» **Persyaratan**:
- 1) Menurut teks tentang kekeliruan Dawkins, mengapa pesawat disebut sebagai wujud yang berasal dari bahan baku? Jawablah dalam satu sampai tiga kalimat.
- 2) Salin ulang dengan tepat sebagian teks tentang kekeliruan Dawkins, mulai dari kata-kata "Tuhan Itu Nyata" dan berhenti setelah kata-kata "sampai ke hulu.".

» **Kutipan Teks**:

▬▬▬▬▬▬

Tanwir.ID Kanal Tafsir Mencerahkan

Tuhan Itu Nyata (3): Beberapa Kekeliruan Dawkins

Kekeliruan
Sumber: instagram

Segala yang ada di alam ini memiliki bahan baku. Tak ada sesuatu yang tercipta tanpa bahan baku. Bahan baku adalah sebab dari terciptanya wujud yang lain. Pesawat adalah wujud dari bahan baku besi, plastik, campuran baja dan lain sebagainya. Besi dari mana, dan plastik dari mana? Sains hanya akan melihatnya parsial. Tetapi filsafat akan terus mengejar hubungan sebab-akibat itu sampai ke hulu.

▬▬▬▬▬▬

» **Data yang Diberikan**:
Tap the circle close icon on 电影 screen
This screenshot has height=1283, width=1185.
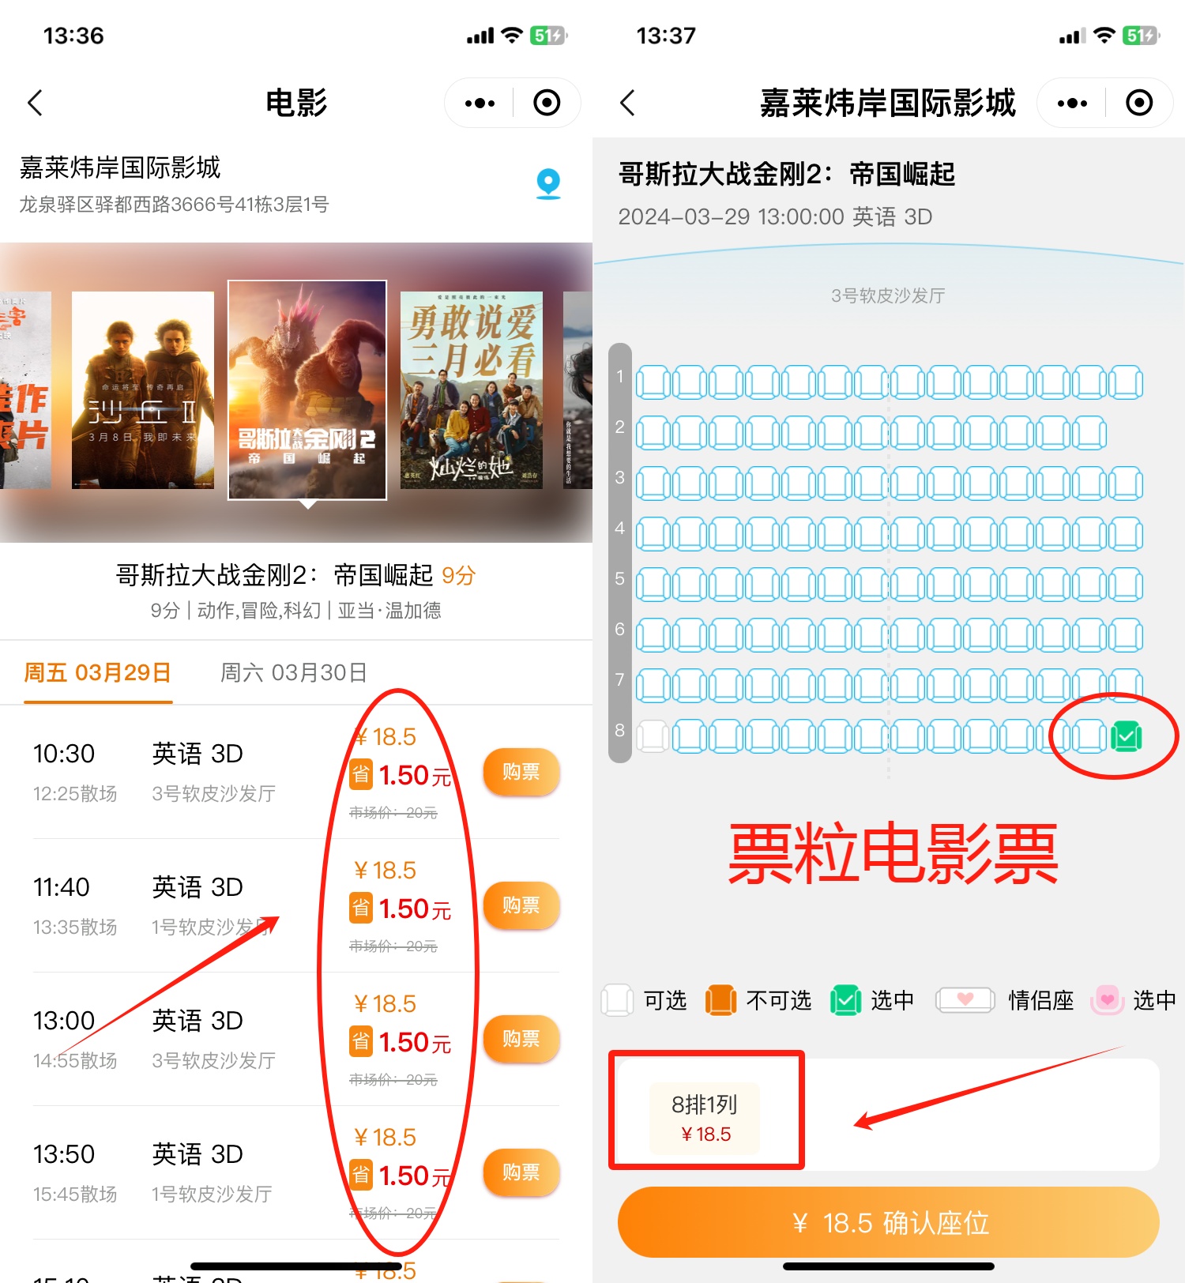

▬▬▬▬▬▬

» **Kunci Jawaban**:
- 1) Pesawat disebut demikian karena bahan baku adalah sebab terciptanya wujud yang lain, dan tak ada sesuatu yang tercipta tanpa bahan baku. Pesawat sendiri merupakan wujud dari bahan baku berupa besi, plastik, campuran baja, dan lain sebagainya.

- 2)
Tuhan Itu Nyata (3): Beberapa Kekeliruan Dawkins

Kekeliruan
Sumber: instagram

Segala yang ada di alam ini memiliki bahan baku. Tak ada sesuatu yang tercipta tanpa bahan baku. Bahan baku adalah sebab dari terciptanya wujud yang lain. Pesawat adalah wujud dari bahan baku besi, plastik, campuran baja dan lain sebagainya. Besi dari mana, dan plastik dari mana? Sains hanya akan melihatnya parsial. Tetapi filsafat akan terus mengejar hubungan sebab-akibat itu sampai ke hulu.